- **Exercise instructions**: Could you write out exactly, and only, the lines from the one containing "At what coordinates" through the last line of the data, leaving out all pictures?

- Opening Delimiter -

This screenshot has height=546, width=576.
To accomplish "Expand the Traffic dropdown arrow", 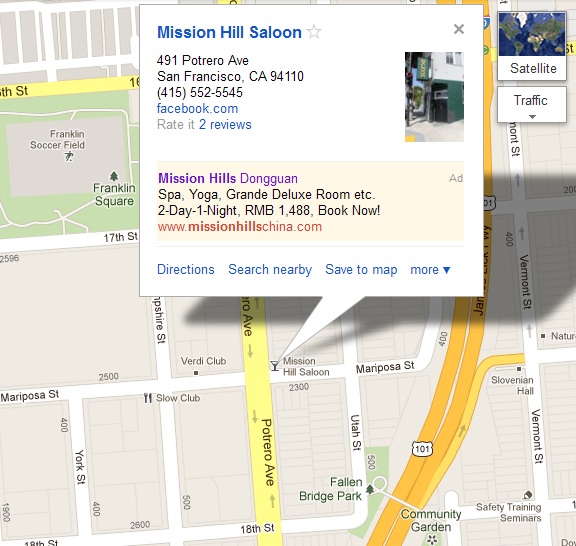I will coord(532,117).
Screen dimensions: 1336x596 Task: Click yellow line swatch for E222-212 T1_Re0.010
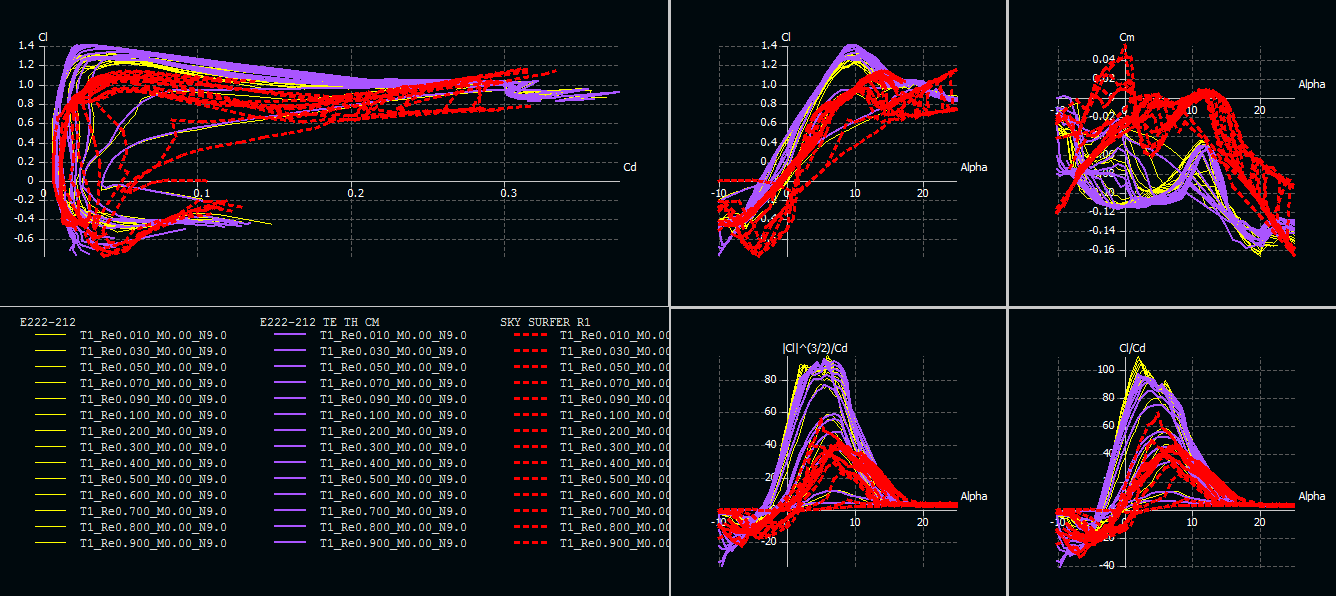(50, 336)
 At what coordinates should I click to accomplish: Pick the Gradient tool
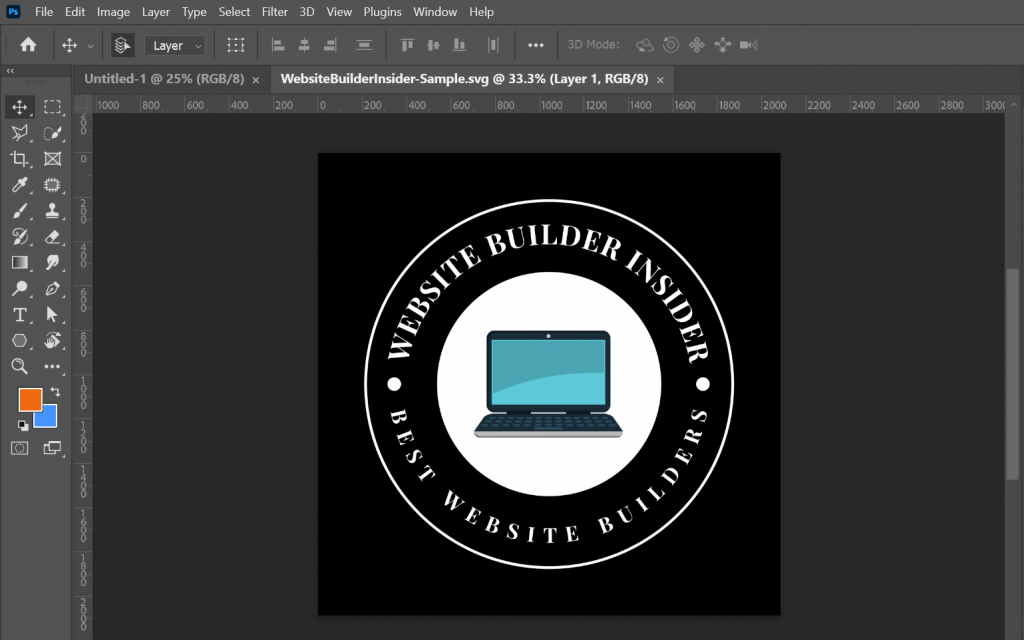20,263
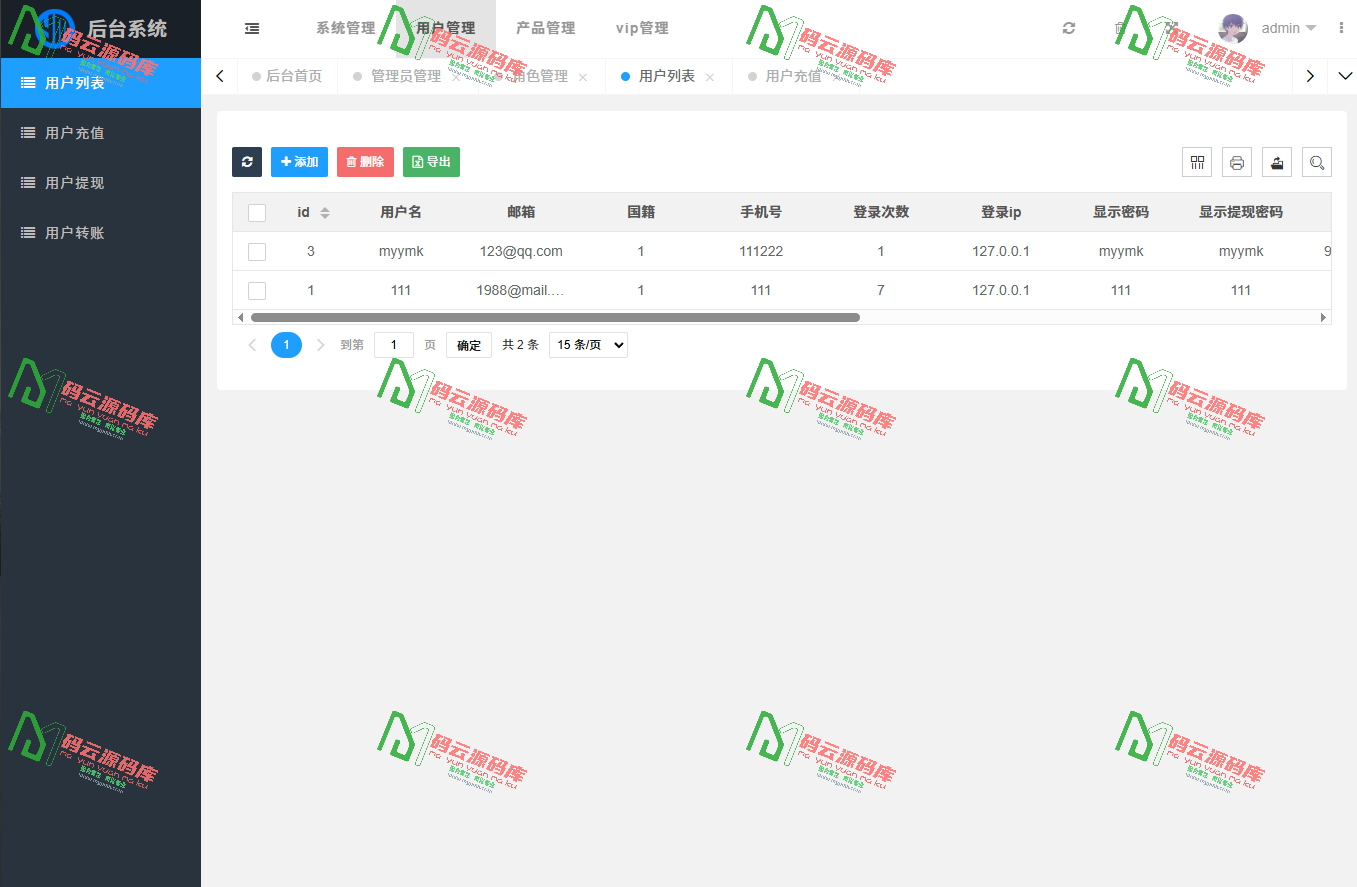
Task: Switch to the 产品管理 menu
Action: 544,28
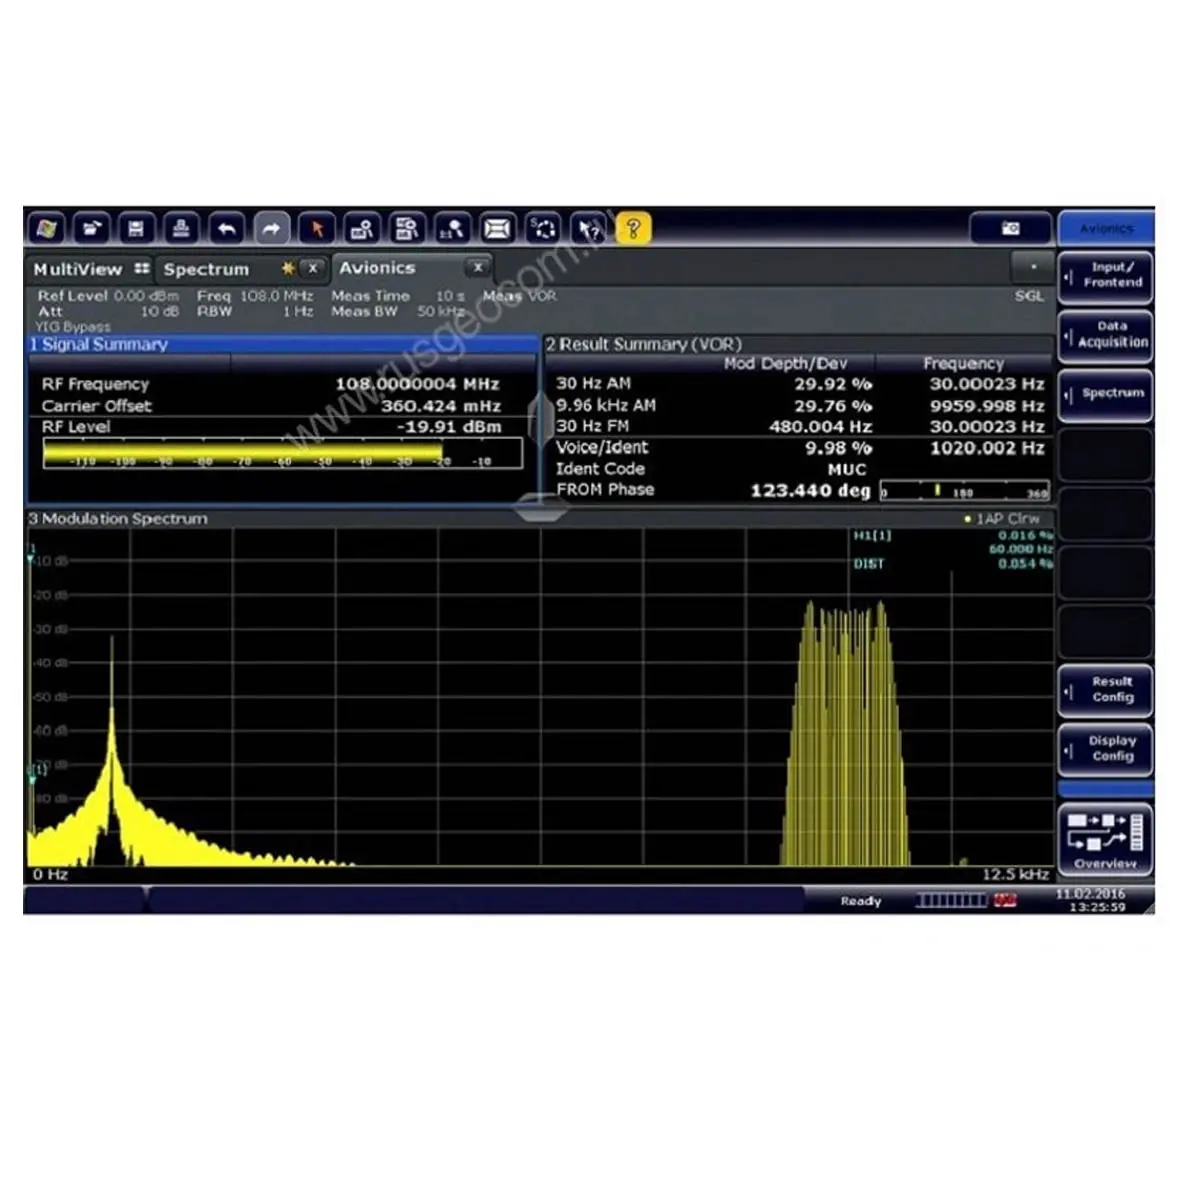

- Closing Delimiter -

- **Exercise result**:
 At what coordinates should I click to accomplish: Pick the Gradient tool
20,263
Task: Switch to the 产品管理 menu
Action: 544,28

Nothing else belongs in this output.